Function: Multifunctional redox sensitive protein with various roles in different cellular compartments. In the nucleus is one of the major chromatin-associated non-histone proteins and acts as a DNA chaperone involved in replication, transcription, chromatin remodeling, V(D)J recombination, DNA repair and genome stability. Proposed to be an universal biosensor for nucleic acids. Promotes host inflammatory response to sterile and infectious signals and is involved in the coordination and integration of innate and adaptive immune responses. In the cytoplasm functions as sensor and/or chaperone for immunogenic nucleic acids implicating the activation of TLR9-mediated immune responses, and mediates autophagy. Acts as danger associated molecular pattern (DAMP) molecule that amplifies immune responses during tissue injury (PubMed:27362237). Released to the extracellular environment can bind DNA, nucleosomes, IL-1 beta, CXCL12, AGER isoform 2/sRAGE, lipopolysaccharide (LPS) and lipoteichoic acid (LTA), and activates cells through engagement of multiple surface receptors. In the extracellular compartment fully reduced HMGB1 (released by necrosis) acts as a chemokine, disulfide HMGB1 (actively secreted) as a cytokine, and sulfonyl HMGB1 (released from apoptotic cells) promotes immunological tolerance (PubMed:23519706, PubMed:23446148, PubMed:23994764, PubMed:25048472). Has proangiogdenic activity (By similarity). May be involved in platelet activation (By similarity). Binds to phosphatidylserine and phosphatidylethanolamide (By similarity). Bound to RAGE mediates signaling for neuronal outgrowth (By similarity). May play a role in accumulation of expanded polyglutamine (polyQ) proteins such as huntingtin (HTT) or TBP (PubMed:23303669, PubMed:25549101).
Subunit Structure: Interacts (fully reduced HMGB1) with CXCL12; probably in a 1:2 ratio involving two molecules of CXCL12, each interacting with one HMG box of HMGB1; inhibited by glycyrrhizin (PubMed:22370717). Associates with the TLR4:LY96 receptor complex (PubMed:20547845). Component of the RAG complex composed of core components RAG1 and RAG2, and associated component HMGB1 or HMGB2 (By similarity). Interacts (in cytoplasm upon starvation) with BECN1; inhibits the interaction of BECN1 and BCL2 leading to promotion of autophagy (PubMed:20819940). Interacts with KPNA1; involved in nuclear import (PubMed:17114460). Interacts with SREBF1, TLR2, TLR4, TLR9, PTPRZ1, APEX1, FEN1, POLB, TERT (By similarity). Interacts with IL1B, AGER, MSH2, XPA, XPC, HNF1A, TP53 (PubMed:15014079, PubMed:18250463, PubMed:18160415, PubMed:19446504, PubMed:24474694, PubMed:23063560). Interacts with CD24; the probable CD24:SIGLEC10 complex is proposed to inhibit HGMB1-mediated tissue damage immune response (PubMed:19264983). Interacts with THBD; prevents HGMB1 interaction with ACER/RAGE and inhibits HGMB1 proinflammatory activity (PubMed:15841214). Interacts with HAVCR2; impairs HMGB1 binding to B-DNA and likely HMGB1-mediated innate immume response (By similarity). Interacts with XPO1; mediating nuclear export (By similarity). Interacts with HTT (wild-type and mutant HTT with expanded polyglutamine repeat) (PubMed:23303669).
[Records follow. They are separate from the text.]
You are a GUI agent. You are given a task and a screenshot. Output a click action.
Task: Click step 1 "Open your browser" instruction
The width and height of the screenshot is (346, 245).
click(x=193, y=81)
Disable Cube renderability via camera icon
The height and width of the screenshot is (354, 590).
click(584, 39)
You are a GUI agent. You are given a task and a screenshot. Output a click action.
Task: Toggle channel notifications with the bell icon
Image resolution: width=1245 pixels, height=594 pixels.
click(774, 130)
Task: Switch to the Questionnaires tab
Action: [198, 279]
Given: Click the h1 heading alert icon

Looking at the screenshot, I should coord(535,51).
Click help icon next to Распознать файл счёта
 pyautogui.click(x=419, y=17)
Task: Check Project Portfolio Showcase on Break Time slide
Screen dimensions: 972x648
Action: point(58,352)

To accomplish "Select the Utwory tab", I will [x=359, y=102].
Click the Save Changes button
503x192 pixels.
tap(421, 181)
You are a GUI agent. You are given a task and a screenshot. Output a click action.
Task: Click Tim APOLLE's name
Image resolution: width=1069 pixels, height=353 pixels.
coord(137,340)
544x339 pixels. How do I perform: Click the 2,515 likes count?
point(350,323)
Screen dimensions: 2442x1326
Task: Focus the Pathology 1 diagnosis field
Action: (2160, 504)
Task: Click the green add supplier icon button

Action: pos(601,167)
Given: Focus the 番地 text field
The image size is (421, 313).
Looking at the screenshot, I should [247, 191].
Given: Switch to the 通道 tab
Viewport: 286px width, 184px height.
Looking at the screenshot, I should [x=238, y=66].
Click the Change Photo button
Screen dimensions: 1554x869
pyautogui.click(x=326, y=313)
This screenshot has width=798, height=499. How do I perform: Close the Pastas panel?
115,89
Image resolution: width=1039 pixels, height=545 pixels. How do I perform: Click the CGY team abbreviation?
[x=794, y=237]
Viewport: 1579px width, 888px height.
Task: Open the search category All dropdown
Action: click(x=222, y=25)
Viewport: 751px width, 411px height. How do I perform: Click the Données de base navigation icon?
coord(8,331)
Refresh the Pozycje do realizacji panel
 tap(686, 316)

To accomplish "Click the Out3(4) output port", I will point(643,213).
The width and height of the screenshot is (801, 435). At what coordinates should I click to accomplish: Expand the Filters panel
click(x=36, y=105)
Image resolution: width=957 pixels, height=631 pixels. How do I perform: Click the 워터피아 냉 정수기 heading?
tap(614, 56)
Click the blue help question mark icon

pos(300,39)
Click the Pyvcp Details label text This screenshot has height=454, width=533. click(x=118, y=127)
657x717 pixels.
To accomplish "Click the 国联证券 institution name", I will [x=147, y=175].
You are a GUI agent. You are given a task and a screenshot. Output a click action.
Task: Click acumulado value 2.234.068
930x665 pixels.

Post-translational Modifications: Phosphorylated at serine residues. Phosphorylation in both NLS regions is required for cytoplasmic translocation followed by secretion (PubMed:17114460). Acetylated on multiple sites upon stimulation with LPS (PubMed:22801494). Acetylation on lysine residues in the nuclear localization signals (NLS 1 and NLS 2) leads to cytoplasmic localization and subsequent secretion (By similarity). Acetylation on Lys-3 results in preferential binding to DNA ends and impairs DNA bending activity (By similarity). Reduction/oxidation of cysteine residues Cys-23, Cys-45 and Cys-106 and a possible intramolecular disulfide bond involving Cys-23 and Cys-45 give rise to different redox forms with specific functional activities in various cellular compartments: 1-fully reduced HMGB1 (HMGB1C23hC45hC106h), 2-disulfide HMGB1 (HMGB1C23-C45C106h) and 3-sulfonyl HMGB1 (HMGB1C23soC45soC106so). Poly-ADP-ribosylated by PARP1 when secreted following stimulation with LPS (By similarity). In vitro cleavage by CASP1 is liberating a HMG box 1-containing peptide which may mediate immunogenic activity; the peptide antagonizes apoptosis-induced immune tolerance (PubMed:24474694). Can be proteolytically cleaved by a thrombin:thrombomodulin complex; reduces binding to heparin and proinflammatory activities (By similarity).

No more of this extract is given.